Adam was a more particular sort of flora. He’d grown up at Lowbridge but, looking back, he wondered if he’d ever truly thrived there, at least outside of the safety of his father’s beloved walled garden.
The meeting with Carsons was, as Adam had anticipated, a walk in the park. Ten minutes in they’d entirely forgotten that they had ever had cold feet about the project, and twenty minutes in they were happily commissioning Adam and Ravi to landscape the space to the front of the offices with additional planting. The pair walked out, grinning.
‘You don’t manage without me, do you?’ Adam joked.
‘We were getting by.’ Ravi shrugged. ‘But you know, I’m the numbers guy. You’re the plant guy.’

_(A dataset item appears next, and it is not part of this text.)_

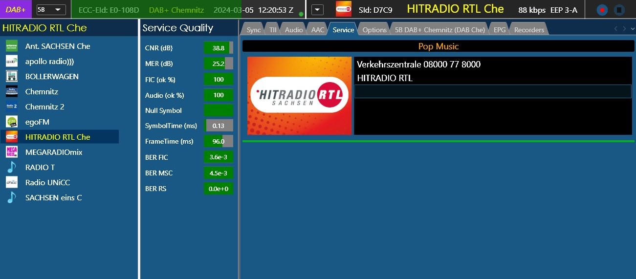This screenshot has width=636, height=279.
Task: Click the DAB+ mode button
Action: pos(16,9)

‘You know plants.’ It was true. Ravi was entirely competent on site when he needed to be, but he was much happier planning and calculating and writing proposals and budgets.
‘I know how to stick the plant you give me into the hole you point at.’
‘We should go for a drink while I’m here.’
Ravi nodded. ‘Yeah. We should.’
Adam raised an eyebrow. ‘Really? I thought you’d be rushing home.’
Aside from being Adam’s business partner and best friend, Ravi was also a relatively new father to twin girls.
‘Sam’ll understand. When are you here ’til?’
‘Saturday.’ Adam saw the tension on Ravi’s face. ‘Sorry. Everything back there’s…’ He couldn’t even begin to explain.
‘I get it. Friday evening then? Foresters?’
‘Great. That’ll give me time to do some nursery visits and catch up with Danny.’
Ravi nodded. ‘He’s been taking up a lot of slack the last few weeks.’
From the bags under Ravi’s eyes Adam guessed he wasn’t the only one. ‘I’m sorry.’
‘Not your fault. Shit happens.’ Ravi stopped. ‘Sorry. I didn’t mean your dad dying was shit. Well like obviously it is…’ He shook his head. ‘Sorry.’
‘Don’t be.’ Adam was more comfortable with Ravi’s unfiltered chat than with the hundreds of sympathetic head tilts and muttered ‘sorry for your losses’ he’d been receiving endlessly over the previous weeks. ‘Everything’ll be back to normal soon.’
Ravi nodded. ‘We can talk on Friday.’
The next morning Bella slipped out of bed early, and headed straight for the kitchen. Entirely unsurprisingly Flinty was there before her. ‘You’re up early,’ she noted.
‘I’m starting Operation Peace in Our Time.’
‘What?’
‘Peace in our time. Sorting out Darcy and Veronica.’
Flinty sucked the air in over her teeth. ‘You know that didn’t work, don’t you?’
‘What?’
‘Peace in our time. It’s what Neville Chamberlain said right before World War Two broke out.’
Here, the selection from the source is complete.